Can California Default on Its General Obligation Bonds?
Holders of those issued by the state should know their investment is protected.
The news is rife with commentary about the dire financial condition of the great state of California. There's no doubt that this state has serious fiscal issues it must deal with, and soon. But in the interest of accurate financial education, it's important to understand how California's fiscal plight affects its ability to pay timely interest and principal on its general obligation bonds.
California generates revenues throughout the calendar year, no matter how good or bad the economy. The state is obligated to use these revenues to (1) pay for educational expenses and (2) interest and principal on its general obligation bonds. After these two have been fully satisfied, then and only then can the state pay its other expenses. This is important because even with declining revenues (and my, have they declined in recent years), California has more than sufficient cash flow to satisfy (1) and (2). And as a sovereign entity, California doesn't have access to bankruptcy-protection laws. This means the state cannot force its creditors to restructure their holdings.
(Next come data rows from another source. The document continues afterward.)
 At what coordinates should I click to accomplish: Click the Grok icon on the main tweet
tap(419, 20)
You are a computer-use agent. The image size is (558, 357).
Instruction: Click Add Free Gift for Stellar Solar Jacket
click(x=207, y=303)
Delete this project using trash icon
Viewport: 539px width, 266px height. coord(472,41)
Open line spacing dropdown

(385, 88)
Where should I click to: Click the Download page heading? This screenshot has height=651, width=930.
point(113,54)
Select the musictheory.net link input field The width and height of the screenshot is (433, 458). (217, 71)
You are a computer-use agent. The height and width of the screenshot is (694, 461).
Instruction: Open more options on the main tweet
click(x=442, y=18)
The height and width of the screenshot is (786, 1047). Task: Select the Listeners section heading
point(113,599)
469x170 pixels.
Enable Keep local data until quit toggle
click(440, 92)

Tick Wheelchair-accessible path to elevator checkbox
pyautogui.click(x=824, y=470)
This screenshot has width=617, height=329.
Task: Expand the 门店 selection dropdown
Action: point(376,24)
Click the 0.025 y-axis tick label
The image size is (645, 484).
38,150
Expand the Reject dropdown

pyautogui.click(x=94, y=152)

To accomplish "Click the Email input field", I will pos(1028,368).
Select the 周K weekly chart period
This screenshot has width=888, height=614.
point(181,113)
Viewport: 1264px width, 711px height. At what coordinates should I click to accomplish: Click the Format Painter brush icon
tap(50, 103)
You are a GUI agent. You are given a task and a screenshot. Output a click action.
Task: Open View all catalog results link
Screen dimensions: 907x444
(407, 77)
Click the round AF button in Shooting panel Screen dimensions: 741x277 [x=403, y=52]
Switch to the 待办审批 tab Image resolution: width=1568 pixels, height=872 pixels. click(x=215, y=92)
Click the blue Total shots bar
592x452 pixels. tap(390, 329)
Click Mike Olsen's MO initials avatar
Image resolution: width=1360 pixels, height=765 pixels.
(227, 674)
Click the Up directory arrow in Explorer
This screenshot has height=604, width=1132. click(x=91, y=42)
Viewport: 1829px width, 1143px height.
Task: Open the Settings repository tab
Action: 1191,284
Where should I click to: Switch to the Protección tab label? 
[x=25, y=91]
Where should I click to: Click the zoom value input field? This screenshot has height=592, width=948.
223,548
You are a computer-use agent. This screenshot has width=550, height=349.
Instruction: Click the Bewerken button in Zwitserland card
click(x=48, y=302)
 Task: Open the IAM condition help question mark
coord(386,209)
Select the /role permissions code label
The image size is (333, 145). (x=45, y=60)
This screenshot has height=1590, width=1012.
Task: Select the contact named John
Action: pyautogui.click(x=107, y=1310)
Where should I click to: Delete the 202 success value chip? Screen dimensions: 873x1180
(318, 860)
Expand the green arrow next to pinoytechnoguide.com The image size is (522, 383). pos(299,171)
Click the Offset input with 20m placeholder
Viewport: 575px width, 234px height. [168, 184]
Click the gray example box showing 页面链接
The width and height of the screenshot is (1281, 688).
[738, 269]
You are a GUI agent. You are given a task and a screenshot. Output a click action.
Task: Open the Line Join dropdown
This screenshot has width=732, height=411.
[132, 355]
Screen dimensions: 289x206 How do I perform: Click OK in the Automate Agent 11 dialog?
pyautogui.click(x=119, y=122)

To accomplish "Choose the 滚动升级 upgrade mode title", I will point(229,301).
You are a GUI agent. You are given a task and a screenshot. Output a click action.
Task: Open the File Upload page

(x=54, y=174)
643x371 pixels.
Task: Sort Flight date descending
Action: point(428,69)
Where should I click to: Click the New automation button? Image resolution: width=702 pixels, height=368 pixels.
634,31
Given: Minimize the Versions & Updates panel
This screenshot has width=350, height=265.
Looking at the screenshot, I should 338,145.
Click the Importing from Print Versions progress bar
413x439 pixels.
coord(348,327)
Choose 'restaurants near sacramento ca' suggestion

Corporations and municipalities are usually incorporated entities and as such, can file for bankruptcy protection, often resulting in creditors taking a permanent haircut to the face value of their investment.
In no way is the above intended to treat lightly the fiscal disaster that is California (and many other states, for that matter). The legislature needs to get serious about budget reform and prescribe the necessary medicine needed to cure the patient. However, holders of general obligation bonds issued by California should take comfort in the safeguards protecting their investment.